Num ataque sem precedentes, comandos do Hamas invadiram o sul de Israel a 7 de outubro e mataram 1.200 pessoas, segundo as autoridades israelitas, tendo ainda raptado 240 pessoas que levaram para a Faixa de Gaza, 137 das quais continuam a ser mantidas reféns.

A polícia israelita também disse estar a investigar possíveis violências sexuais cometidas no dia 7 de outubro, incluindo violações em grupo e a mutilação de cadáveres, apontando que os investigadores israelitas recolhido até agora “mais de 1.500 testemunhos chocantes e dolorosos”.

O Hamas rejeitou as acusações de violação e violência sexual, descrevendo-as como mentiras.

Em represália pelo ataque de 7 de outubro, o exército israelita lançou bombardeamentos sobre a Faixa de Gaza, interrompidos durante uma semana de tréguas, que mataram quase 15.900 pessoas, segundo o Hamas.

Na conferência de imprensa de hoje, por ocasião do 75.º aniversário da Declaração Universal dos Direitos do Homem, que se assinala a 10 de dezembro, o alto comissário voltou a deplorar a “situação apocalíptica” que se vive em Gaza e voltou a apelar a “um cessar-fogo imediato”.

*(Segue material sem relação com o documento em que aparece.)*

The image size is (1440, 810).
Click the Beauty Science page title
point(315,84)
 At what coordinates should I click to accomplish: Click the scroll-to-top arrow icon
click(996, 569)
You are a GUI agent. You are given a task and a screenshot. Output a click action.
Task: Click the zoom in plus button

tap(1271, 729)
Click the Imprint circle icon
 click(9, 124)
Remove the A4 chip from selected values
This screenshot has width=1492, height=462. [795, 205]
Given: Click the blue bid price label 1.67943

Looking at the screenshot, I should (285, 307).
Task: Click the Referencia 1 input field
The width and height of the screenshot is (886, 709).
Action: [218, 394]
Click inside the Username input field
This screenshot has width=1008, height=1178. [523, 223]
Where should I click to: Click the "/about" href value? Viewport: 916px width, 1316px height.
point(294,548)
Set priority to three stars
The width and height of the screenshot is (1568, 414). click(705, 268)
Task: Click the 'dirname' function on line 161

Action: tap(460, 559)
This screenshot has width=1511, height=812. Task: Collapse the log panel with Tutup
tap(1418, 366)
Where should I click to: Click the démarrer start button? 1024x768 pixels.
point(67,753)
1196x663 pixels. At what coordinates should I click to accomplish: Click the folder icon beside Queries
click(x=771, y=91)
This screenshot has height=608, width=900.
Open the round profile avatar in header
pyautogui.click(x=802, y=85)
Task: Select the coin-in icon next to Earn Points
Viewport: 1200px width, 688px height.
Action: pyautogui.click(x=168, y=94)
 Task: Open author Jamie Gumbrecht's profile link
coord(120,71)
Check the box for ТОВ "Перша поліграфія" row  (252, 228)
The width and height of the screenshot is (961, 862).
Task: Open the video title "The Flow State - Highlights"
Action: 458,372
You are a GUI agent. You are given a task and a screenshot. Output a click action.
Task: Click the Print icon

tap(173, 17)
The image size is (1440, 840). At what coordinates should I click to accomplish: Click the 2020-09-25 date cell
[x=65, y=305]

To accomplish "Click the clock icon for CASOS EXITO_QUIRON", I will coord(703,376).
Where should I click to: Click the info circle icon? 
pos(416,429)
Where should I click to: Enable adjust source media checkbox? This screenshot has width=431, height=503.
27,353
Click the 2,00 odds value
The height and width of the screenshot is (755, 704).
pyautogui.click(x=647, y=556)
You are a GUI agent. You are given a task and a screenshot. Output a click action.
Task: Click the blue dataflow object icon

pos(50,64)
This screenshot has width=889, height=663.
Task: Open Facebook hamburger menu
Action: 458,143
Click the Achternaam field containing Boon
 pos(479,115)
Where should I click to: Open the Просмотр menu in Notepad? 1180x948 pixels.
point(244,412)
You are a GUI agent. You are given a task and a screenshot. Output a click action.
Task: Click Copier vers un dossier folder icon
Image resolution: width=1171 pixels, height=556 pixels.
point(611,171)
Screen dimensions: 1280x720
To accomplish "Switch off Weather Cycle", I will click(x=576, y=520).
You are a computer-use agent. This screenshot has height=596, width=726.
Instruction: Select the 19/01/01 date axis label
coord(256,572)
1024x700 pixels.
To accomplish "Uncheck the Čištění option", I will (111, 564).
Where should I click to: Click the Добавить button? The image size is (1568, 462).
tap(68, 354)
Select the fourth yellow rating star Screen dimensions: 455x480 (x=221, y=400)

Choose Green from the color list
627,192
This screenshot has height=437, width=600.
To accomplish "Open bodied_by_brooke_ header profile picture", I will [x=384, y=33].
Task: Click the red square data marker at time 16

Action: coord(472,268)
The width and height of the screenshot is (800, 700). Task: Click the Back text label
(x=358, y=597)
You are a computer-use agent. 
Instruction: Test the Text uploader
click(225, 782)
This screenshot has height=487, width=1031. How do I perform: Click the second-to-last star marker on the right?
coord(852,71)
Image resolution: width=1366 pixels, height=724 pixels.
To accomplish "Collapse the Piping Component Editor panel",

“Os civis de Gaza continuam a ser implacavelmente bombardeados por Israel e coletivamente punidos, sofrendo morte, cerco, destruição e privação das necessidades humanas mais essenciais, como alimentos, água, material médico vital e outros bens essenciais, em grande escala. Os palestinianos em Gaza estão a viver num horror total e cada vez mais profundo”, lamentou.

“A comunidade internacional tem de insistir a uma só voz num cessar-fogo imediato, por razões humanitárias e de direitos humanos”, reforçou.

O alto comissário acrescentou que, “à medida que se avolumam as consequências catastróficas para os civis em Gaza”, causam “grande preocupação as declarações desumanas e incitadoras feitas por atuais e antigos altos funcionários israelitas, bem como por figuras do Hamas”.

“A história já nos mostrou onde este tipo de linguagem pode levar. Isto não só é inaceitável, como um tribunal competente pode considerar tais declarações, nas circunstâncias em que foram proferidas, como incitamento a crimes de atrocidade”, disse.

Apontando que, “nestas circunstâncias, existe um risco acrescido de crimes de atrocidade”, Volker Türk disse ser imperioso “tomar medidas urgentes, tanto pelas partes envolvidas como por todos os Estados, em especial os que têm influência, para evitar tais crimes”.